INPUT DATA:
============================================================

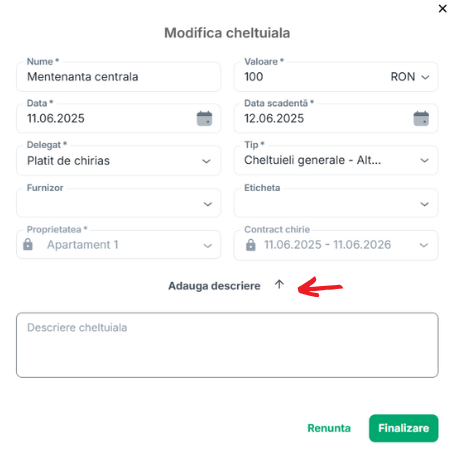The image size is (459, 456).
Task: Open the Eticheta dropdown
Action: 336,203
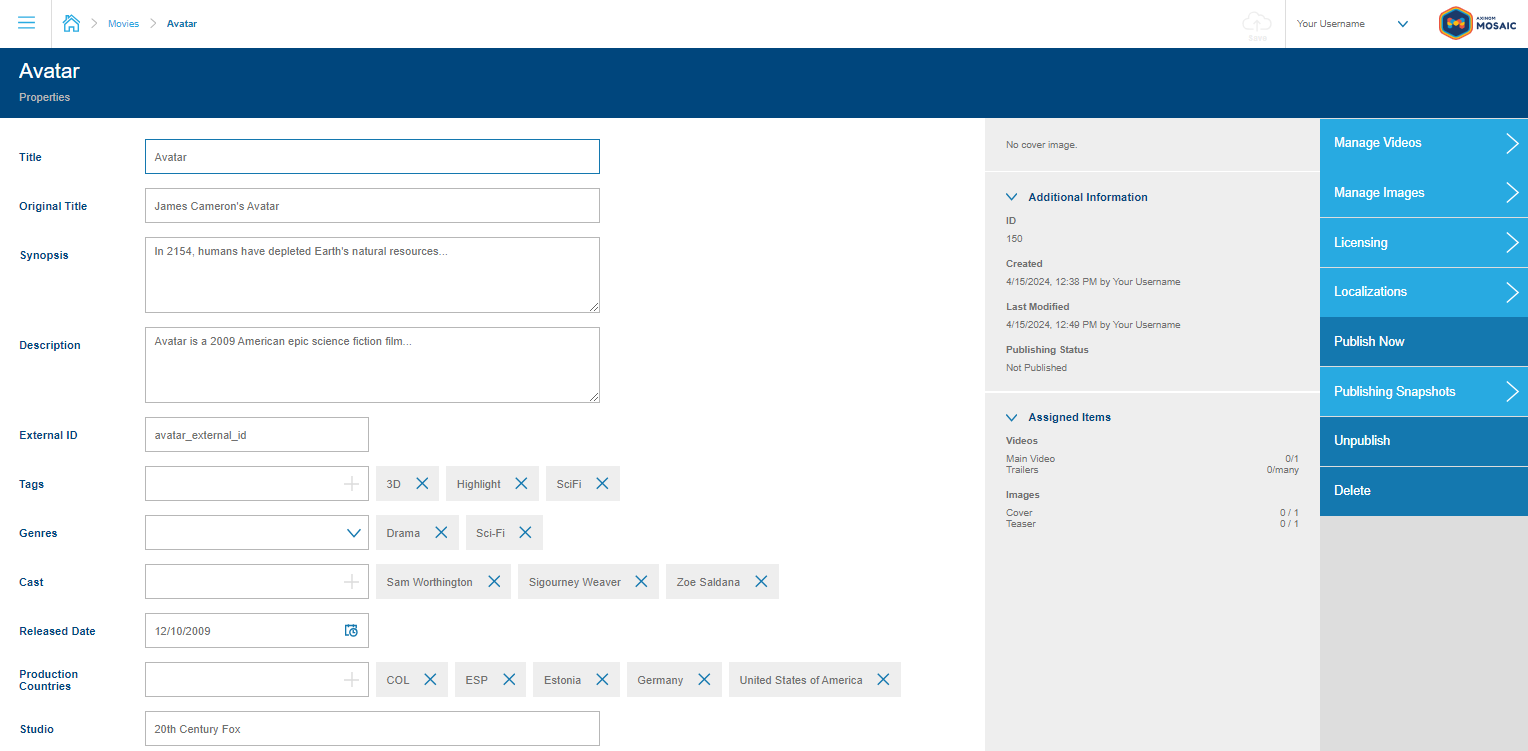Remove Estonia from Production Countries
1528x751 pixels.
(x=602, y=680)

============================================================

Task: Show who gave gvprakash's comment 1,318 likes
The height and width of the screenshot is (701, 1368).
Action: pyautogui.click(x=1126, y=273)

============================================================

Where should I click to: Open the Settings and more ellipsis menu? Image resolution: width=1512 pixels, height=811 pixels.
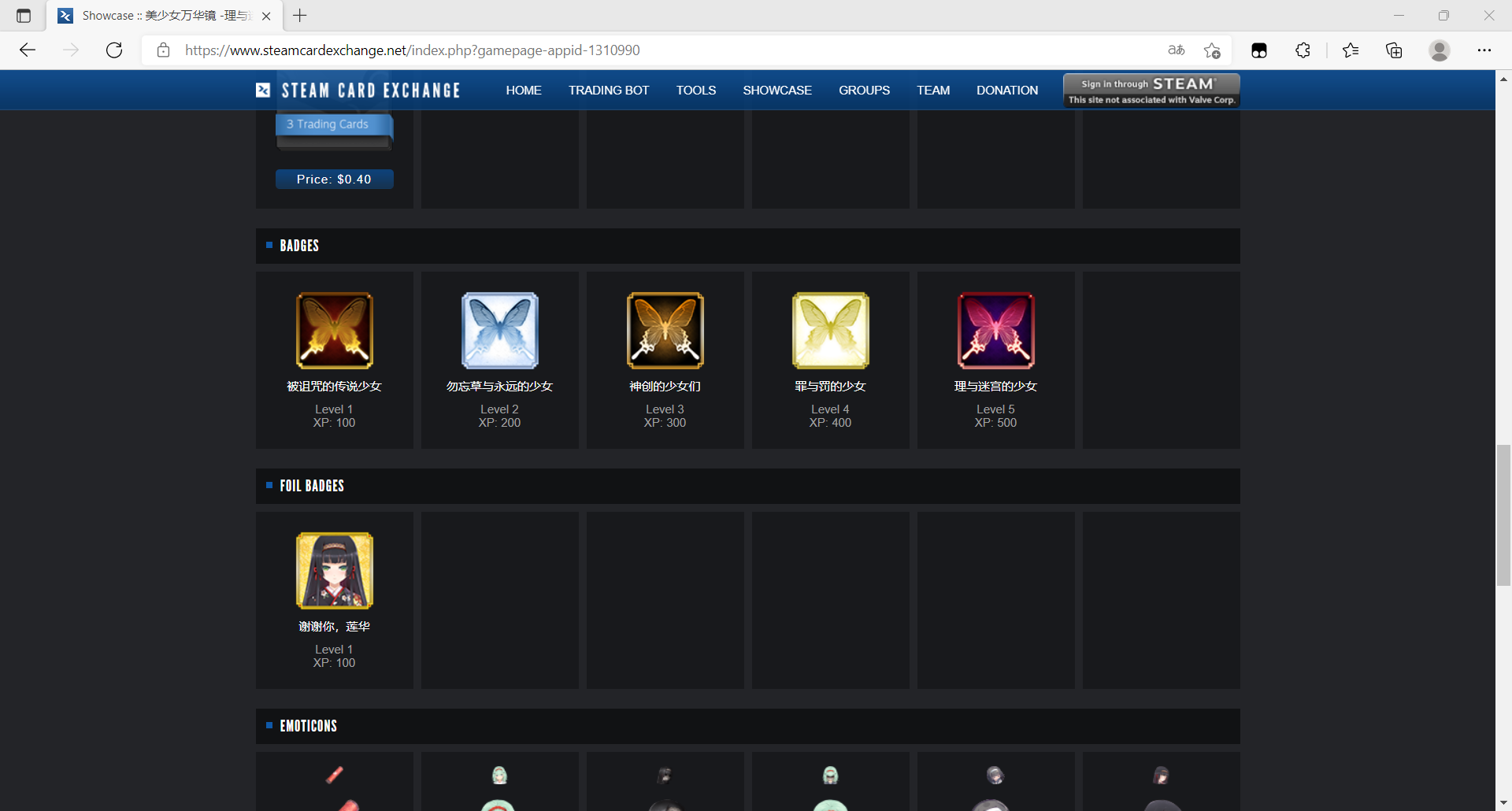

============================================================

PROBLEM:
Please rewrite the items between the line holding "The image size is (459, 456)." and the line holding "(x=602, y=680)", inclusive, as a Markdown table with the columns Row and Line, omitting blank lines and leaving out the pictures.

SOLUTION BELOW:
| Row | Line |
|---|---|
| 1 | The image size is (459, 456). |
| 2 | Task: Open the Eticheta dropdown |
| 3 | Action: 336,203 |
| 4 | Remove Estonia from Production Countries |
| 5 | 1528x751 pixels. |
| 6 | (x=602, y=680) |